• Work request: Where the records below have a line with "card", that line is to be copied.
--- Provided records Enclosed Below ---
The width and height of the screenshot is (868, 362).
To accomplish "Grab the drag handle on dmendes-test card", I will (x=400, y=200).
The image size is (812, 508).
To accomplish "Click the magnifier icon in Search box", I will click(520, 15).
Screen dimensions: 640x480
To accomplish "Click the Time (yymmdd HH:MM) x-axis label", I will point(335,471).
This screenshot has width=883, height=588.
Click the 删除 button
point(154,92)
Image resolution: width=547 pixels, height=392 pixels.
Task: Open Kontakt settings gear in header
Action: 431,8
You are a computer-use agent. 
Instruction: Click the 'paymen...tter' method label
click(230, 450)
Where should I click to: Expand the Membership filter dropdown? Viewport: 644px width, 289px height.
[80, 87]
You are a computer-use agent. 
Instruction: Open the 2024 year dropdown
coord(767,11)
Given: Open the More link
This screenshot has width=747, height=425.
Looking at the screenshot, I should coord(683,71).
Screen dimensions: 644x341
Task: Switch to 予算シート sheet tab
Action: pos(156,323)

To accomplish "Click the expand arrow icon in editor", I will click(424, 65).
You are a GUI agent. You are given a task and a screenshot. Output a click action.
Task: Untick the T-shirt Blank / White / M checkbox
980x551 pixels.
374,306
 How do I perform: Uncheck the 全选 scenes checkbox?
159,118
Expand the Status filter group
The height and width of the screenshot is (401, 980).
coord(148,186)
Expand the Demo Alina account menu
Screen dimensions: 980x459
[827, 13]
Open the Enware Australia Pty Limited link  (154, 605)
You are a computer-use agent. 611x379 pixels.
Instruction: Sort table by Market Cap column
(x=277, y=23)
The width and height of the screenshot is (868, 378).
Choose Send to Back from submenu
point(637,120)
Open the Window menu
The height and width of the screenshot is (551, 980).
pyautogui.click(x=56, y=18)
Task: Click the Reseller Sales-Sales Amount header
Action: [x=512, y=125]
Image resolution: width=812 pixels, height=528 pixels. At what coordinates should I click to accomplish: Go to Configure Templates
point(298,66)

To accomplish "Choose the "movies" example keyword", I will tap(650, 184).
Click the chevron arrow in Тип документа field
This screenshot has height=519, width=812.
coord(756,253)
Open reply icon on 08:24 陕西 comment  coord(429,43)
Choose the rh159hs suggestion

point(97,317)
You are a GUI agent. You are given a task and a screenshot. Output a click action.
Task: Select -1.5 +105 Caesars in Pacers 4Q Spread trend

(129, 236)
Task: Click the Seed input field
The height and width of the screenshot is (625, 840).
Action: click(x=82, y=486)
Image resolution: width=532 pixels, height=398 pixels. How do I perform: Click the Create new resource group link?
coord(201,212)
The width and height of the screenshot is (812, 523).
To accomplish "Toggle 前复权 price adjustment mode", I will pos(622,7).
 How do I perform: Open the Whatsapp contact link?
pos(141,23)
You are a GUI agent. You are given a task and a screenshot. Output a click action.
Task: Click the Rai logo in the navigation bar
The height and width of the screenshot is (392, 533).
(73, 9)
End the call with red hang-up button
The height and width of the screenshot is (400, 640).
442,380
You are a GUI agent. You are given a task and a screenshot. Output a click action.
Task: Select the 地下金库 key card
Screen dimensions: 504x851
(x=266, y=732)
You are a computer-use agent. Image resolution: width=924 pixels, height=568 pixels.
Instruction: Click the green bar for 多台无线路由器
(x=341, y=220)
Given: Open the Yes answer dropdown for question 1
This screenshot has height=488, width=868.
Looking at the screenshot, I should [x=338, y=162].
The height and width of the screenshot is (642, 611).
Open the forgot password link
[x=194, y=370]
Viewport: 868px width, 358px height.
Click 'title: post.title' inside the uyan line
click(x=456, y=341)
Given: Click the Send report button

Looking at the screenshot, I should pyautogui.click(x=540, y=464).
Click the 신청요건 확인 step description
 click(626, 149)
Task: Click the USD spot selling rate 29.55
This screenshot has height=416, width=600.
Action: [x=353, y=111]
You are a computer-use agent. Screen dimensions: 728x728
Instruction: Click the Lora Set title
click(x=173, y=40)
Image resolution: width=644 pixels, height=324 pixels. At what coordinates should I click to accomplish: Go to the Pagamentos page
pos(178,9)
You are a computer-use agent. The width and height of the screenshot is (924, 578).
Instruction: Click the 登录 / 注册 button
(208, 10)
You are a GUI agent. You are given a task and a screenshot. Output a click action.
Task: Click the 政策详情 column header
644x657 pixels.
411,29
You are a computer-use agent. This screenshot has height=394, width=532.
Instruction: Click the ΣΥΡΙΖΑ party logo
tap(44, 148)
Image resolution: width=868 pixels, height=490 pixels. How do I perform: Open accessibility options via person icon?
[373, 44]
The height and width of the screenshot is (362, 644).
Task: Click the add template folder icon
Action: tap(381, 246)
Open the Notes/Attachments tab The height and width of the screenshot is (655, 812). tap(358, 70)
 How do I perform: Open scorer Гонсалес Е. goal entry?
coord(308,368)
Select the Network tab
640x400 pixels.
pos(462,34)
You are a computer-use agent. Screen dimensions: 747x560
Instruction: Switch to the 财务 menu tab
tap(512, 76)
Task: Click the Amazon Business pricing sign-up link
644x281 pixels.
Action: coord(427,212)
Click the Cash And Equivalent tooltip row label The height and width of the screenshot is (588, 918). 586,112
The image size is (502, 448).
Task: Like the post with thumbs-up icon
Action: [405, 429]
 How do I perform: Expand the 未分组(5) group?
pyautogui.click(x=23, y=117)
--- End of Enclosed Provided records ---
• Task response:
To accomplish "Grab the drag handle on dmendes-test card", I will (x=400, y=200).
Task: Select the 地下金库 key card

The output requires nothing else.